Mental Health Hygiene: The Big 4
Mental Health Hygiene is much like physical hygiene, consistently practiced activities that help ensure both short-term and long-term health and contribute to our quality of life. The following are 4 categories I believe are important components of good mental health hygiene and ones I teach to my clients regularly:
The Physical 3: Mental health hygiene includes physical health hygiene (and vice versa). Mental health benefits greatly from some physical health basics. These include getting restful sleep, getting physical exercise, and eating nutritious food. I often refer to these as foundational to mental health hygiene. Similar to Maslow’s Hierarchy of Needs, it will be more challenging to achieve comprehensive mental health hygiene without these foundational physical health basics.
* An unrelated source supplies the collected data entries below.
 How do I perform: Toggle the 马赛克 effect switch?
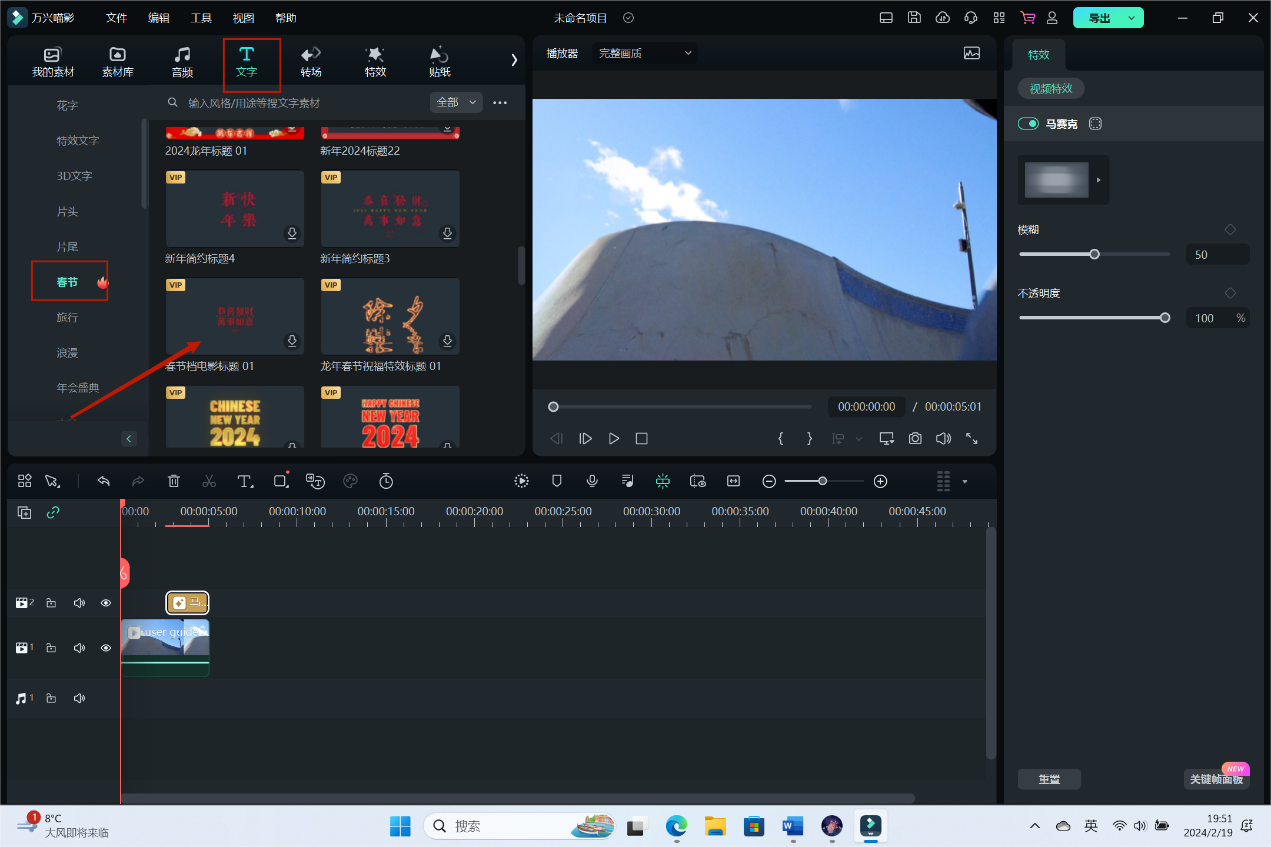click(1028, 124)
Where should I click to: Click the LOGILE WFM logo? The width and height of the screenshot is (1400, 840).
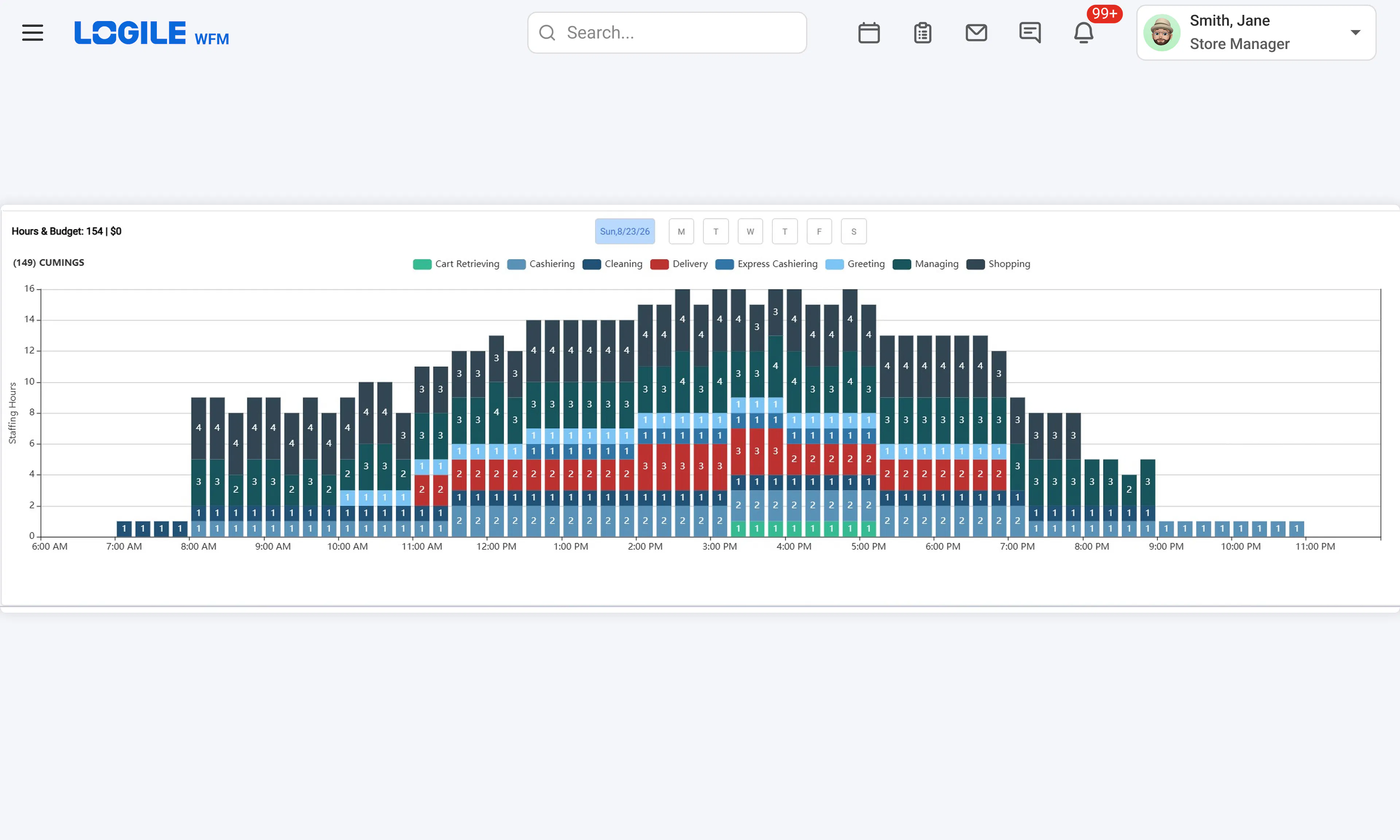click(x=152, y=33)
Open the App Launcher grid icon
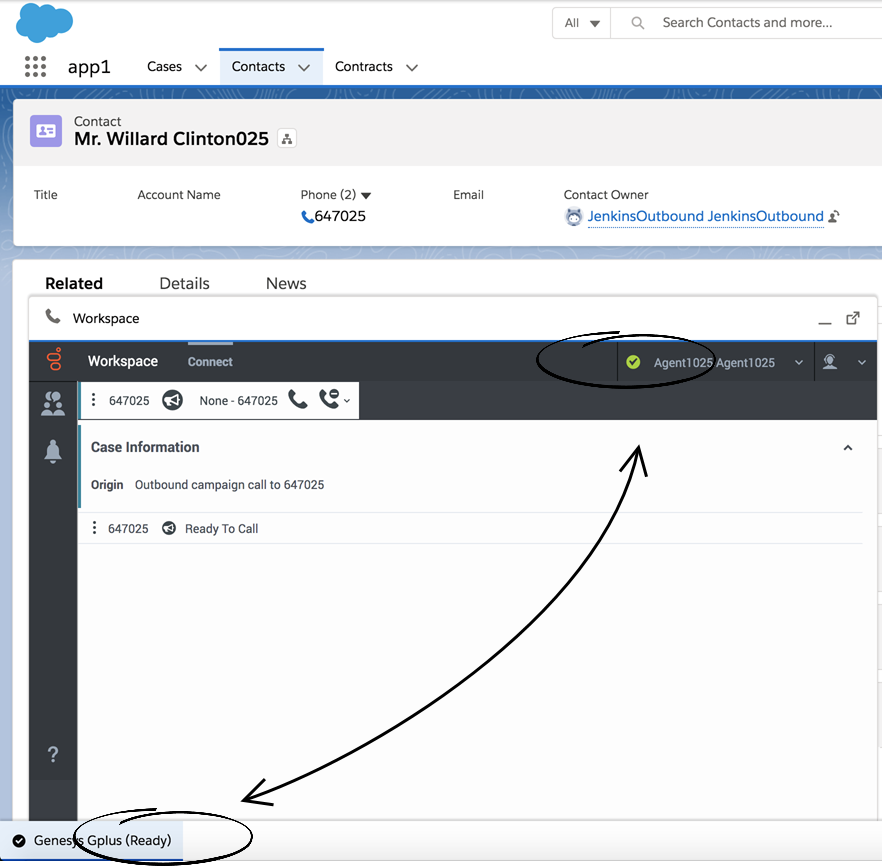The height and width of the screenshot is (866, 882). (x=35, y=67)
The Behavioral Activation 3: Therapists often include behavioral activation as a highly effective tool in combating depression and anxiety. Behavioral activation involves encouraging “activation, “interaction with one’s environment in a way that offers opportunities for positive feedback from the environment and increases in self-worth and trusting oneself. Typical components of behavioral activation include engaging in daily activities that give an individual a sense of meaning, pleasure, and mastery. Read more about Behavioral Activation here: https://www.oakheartcenter.com/oakheart-blog/behavioral-activation-for-depression-what-why-and-how
The Social 3: Investing in relationships and spending time with people whom we care about (and who care about us), sharing kindness with others, and “working out” with a “personal mental health trainer” (aka a therapist/counselor). Most of us desire relationships with other people, and getting regular face-time with others can do wonders for our mood. Of note, interactions with others who are capable of making us feel worthy and loved and seen is important. Helping others and showing kindness can also be incredibly rewarding and help fulfill values and/or our sense of meaning. And working with a therapist/counselor can be a powerful source of support and guidance. This might be particularly true for those struggling with significant mental health concerns such as trauma, mood disorders, eating disorders, anxiety disorders, etc.
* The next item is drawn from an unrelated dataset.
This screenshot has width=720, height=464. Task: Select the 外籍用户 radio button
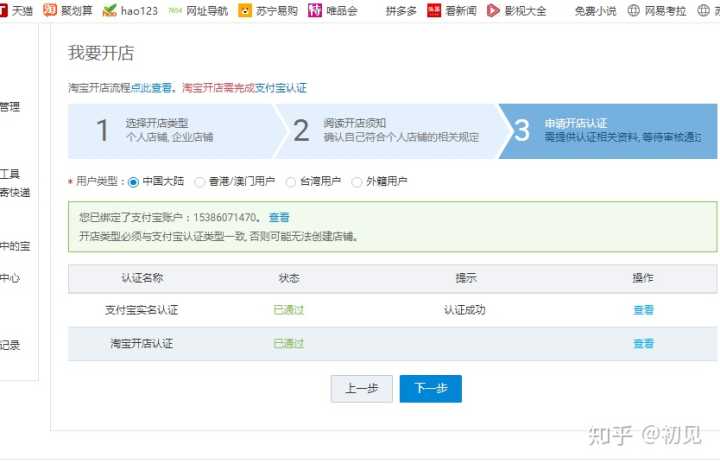click(x=357, y=182)
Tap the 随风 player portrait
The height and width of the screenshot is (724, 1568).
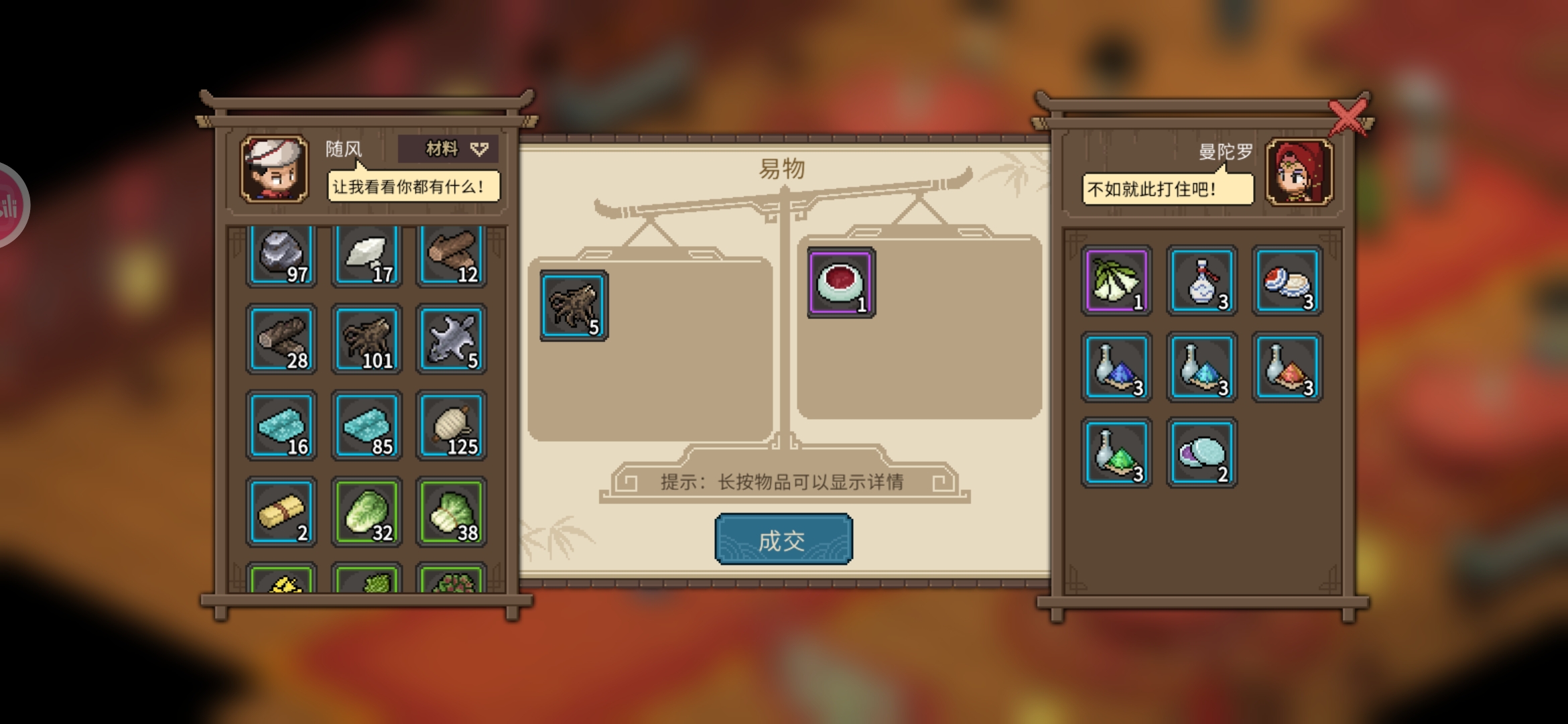coord(275,169)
The Mindful 3: Practicing staying present and externally focused, practicing non-judgmentalness (especially towards the self which includes self-compassion), and practicing gratitude. Many mental health disorders and symptoms result in either living in the past (rumination, shame spirals, checking back in time, etc.), living in the future (worrying about catastrophic possibilities, what if’s, over-planning/preparing, etc.) or living focused inward (focusing on physical symptoms, being consumed by thoughts or trying to figure something out, engaging in mental compulsions, etc.). Learning to stay present-focused and externally-focused are powerful tools. Children have a knack for this skill, and as we age, we lose this powerful natural gift…to live every moment for exactly what it is. We also have a natural proclivity towards judgment, of ourselves and others. Learning to be aware of the assumptions we are making and to approach the world and ourselves with a noticing versus judging mentality can be an important mental health hygiene tool. As is practicing gratitude.